Work instructions:
When you reach the line with "You are a computer-use agent. Viewport: 741px" in the listing below, transcribe it and each line after it up to and including the line with "Task: Click the 0.5 hours / wk value", exactly and with nothing else.
· · · ·
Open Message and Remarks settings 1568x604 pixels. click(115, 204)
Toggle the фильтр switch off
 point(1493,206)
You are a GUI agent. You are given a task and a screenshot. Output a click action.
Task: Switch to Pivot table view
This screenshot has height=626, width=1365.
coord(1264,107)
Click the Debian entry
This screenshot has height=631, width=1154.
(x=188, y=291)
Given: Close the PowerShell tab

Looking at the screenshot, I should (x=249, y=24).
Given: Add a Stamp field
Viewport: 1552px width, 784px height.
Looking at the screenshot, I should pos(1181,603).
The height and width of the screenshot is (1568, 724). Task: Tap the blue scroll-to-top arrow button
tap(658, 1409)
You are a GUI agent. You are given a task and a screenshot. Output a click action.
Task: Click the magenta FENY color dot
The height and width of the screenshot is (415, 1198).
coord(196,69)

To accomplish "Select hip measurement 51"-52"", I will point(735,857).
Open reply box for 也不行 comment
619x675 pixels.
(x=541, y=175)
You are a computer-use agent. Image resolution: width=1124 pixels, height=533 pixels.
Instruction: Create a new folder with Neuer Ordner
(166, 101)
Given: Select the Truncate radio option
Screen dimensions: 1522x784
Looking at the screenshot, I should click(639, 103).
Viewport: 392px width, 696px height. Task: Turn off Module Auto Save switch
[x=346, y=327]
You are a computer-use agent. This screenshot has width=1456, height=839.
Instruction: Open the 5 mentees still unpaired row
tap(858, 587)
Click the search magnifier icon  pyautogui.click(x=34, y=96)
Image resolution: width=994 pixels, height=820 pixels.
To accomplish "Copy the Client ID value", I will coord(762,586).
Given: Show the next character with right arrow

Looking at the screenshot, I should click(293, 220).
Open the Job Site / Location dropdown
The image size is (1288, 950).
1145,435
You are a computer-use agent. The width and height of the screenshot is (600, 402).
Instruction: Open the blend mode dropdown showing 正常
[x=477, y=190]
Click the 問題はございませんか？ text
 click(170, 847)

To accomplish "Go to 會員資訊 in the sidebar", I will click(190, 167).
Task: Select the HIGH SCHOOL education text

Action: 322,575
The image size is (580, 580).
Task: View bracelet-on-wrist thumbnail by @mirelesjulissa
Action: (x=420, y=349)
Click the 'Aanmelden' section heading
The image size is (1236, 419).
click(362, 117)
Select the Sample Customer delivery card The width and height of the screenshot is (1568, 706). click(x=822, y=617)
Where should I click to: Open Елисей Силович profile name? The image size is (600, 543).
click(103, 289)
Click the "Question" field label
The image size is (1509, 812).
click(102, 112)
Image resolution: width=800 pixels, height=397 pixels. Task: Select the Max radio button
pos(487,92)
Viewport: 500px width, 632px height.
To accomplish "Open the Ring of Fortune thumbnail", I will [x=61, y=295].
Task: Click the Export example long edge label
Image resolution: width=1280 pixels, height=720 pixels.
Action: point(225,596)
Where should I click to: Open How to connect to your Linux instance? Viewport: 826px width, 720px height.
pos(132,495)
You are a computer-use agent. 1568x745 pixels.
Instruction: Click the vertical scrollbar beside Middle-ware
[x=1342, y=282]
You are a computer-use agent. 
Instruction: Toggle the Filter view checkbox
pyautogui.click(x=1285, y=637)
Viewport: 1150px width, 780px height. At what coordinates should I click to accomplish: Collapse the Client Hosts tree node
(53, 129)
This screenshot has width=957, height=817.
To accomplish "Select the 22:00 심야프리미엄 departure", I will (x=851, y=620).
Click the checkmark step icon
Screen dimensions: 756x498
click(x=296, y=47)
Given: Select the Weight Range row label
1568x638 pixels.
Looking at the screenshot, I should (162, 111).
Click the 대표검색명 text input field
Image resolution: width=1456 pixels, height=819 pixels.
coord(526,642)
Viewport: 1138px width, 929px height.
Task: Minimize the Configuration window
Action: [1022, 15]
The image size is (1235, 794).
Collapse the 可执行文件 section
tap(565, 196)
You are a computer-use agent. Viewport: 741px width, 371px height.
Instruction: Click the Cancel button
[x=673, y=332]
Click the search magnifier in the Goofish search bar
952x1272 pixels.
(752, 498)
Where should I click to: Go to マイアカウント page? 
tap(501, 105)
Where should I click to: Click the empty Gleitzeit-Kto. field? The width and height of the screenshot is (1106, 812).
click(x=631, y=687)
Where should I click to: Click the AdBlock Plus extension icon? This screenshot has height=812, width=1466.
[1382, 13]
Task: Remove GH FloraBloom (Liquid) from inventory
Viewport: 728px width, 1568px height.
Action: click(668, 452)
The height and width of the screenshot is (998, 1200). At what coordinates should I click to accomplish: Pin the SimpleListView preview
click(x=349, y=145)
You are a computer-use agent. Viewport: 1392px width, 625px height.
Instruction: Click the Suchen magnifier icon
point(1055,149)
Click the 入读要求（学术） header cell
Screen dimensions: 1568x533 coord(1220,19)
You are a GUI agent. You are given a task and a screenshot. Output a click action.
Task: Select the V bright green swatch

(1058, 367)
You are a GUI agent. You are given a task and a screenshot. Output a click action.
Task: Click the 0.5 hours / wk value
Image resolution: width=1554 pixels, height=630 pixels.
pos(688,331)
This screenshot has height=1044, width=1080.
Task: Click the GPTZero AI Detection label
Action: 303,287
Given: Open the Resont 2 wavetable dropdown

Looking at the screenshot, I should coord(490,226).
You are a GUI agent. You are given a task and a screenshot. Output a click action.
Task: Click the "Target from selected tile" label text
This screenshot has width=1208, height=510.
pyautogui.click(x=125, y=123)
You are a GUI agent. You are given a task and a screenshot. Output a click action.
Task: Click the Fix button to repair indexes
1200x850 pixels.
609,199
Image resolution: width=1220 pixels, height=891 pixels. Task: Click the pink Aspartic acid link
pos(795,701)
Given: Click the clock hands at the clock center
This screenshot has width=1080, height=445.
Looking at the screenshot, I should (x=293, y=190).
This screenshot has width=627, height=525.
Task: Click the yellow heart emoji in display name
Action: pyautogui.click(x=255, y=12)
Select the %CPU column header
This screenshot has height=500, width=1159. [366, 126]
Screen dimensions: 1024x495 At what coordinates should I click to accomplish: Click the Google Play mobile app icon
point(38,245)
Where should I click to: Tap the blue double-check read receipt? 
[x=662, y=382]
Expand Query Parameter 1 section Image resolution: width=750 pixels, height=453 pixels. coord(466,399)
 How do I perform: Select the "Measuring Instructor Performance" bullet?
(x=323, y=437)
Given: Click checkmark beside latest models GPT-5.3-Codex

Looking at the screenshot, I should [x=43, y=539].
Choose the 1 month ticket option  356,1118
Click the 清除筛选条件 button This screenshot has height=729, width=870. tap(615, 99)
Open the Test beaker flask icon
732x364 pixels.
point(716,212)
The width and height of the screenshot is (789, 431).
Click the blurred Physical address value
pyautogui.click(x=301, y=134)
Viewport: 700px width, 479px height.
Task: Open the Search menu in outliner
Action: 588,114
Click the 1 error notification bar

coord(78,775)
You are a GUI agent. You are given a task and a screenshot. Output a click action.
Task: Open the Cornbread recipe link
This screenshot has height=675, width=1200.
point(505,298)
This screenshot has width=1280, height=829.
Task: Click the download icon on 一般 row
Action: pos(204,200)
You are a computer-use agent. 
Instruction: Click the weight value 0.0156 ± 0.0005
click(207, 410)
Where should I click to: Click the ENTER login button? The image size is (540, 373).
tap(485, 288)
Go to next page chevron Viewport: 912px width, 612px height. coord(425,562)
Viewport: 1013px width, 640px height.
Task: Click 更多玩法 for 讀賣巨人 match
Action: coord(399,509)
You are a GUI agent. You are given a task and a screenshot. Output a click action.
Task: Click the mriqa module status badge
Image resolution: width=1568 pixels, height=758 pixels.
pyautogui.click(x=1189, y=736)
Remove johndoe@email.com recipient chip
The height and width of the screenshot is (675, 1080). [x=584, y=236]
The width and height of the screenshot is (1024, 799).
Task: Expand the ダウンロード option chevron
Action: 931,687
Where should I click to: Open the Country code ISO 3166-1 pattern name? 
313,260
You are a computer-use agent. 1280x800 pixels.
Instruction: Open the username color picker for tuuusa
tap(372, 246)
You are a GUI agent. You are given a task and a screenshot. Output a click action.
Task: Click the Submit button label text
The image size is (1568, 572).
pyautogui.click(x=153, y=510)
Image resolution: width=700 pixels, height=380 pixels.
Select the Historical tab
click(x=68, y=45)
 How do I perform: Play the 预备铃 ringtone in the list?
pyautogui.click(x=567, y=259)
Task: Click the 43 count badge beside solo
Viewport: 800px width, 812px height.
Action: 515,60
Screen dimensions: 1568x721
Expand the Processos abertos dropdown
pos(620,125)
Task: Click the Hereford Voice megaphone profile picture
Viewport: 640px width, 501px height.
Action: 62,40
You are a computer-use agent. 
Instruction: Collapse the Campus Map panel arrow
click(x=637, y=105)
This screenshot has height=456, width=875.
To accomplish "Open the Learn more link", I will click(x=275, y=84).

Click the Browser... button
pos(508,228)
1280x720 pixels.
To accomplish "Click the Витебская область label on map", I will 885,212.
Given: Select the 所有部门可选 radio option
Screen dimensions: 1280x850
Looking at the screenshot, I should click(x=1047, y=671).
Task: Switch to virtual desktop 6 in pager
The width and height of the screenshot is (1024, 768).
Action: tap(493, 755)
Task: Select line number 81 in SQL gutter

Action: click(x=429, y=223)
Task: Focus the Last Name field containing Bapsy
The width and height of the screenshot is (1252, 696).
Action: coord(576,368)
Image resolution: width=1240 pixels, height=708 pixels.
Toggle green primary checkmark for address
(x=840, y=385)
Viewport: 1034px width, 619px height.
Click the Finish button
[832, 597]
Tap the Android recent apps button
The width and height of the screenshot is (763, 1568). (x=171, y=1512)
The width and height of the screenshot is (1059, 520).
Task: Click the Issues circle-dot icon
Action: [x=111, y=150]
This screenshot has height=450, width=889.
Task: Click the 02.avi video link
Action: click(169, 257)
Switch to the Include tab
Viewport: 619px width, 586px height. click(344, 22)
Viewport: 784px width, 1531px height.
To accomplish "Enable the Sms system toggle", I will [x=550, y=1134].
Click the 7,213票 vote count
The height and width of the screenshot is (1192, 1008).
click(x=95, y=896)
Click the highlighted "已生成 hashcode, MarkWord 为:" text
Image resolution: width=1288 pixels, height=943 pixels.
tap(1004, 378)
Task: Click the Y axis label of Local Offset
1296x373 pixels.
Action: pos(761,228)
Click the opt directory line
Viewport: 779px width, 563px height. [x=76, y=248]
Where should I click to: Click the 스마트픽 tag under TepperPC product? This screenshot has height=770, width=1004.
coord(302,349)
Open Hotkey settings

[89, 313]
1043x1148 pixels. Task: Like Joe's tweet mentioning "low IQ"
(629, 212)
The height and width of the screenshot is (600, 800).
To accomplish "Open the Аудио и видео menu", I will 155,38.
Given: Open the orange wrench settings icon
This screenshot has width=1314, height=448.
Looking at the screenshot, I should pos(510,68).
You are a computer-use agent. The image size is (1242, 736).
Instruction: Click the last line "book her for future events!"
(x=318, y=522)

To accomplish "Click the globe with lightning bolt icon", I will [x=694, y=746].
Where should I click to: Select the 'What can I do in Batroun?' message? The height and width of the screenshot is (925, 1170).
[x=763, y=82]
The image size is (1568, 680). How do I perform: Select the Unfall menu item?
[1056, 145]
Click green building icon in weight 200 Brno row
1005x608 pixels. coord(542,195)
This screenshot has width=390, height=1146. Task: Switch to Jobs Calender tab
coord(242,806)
· · · ·
Response to this exercise:
You are a computer-use agent. Viewport: 741px width, 371px height.
Instruction: Click the Cancel button
[x=673, y=332]
Click the search magnifier in the Goofish search bar
952x1272 pixels.
(752, 498)
Where should I click to: Go to マイアカウント page? 
tap(501, 105)
Where should I click to: Click the empty Gleitzeit-Kto. field? The width and height of the screenshot is (1106, 812).
click(x=631, y=687)
Where should I click to: Click the AdBlock Plus extension icon? This screenshot has height=812, width=1466.
[1382, 13]
Task: Remove GH FloraBloom (Liquid) from inventory
Viewport: 728px width, 1568px height.
Action: click(668, 452)
The height and width of the screenshot is (998, 1200). At what coordinates should I click to accomplish: Pin the SimpleListView preview
click(x=349, y=145)
You are a computer-use agent. Viewport: 1392px width, 625px height.
Instruction: Click the Suchen magnifier icon
point(1055,149)
Click the 入读要求（学术） header cell
Screen dimensions: 1568x533 coord(1220,19)
You are a GUI agent. You are given a task and a screenshot. Output a click action.
Task: Select the V bright green swatch

(1058, 367)
You are a GUI agent. You are given a task and a screenshot. Output a click action.
Task: Click the 0.5 hours / wk value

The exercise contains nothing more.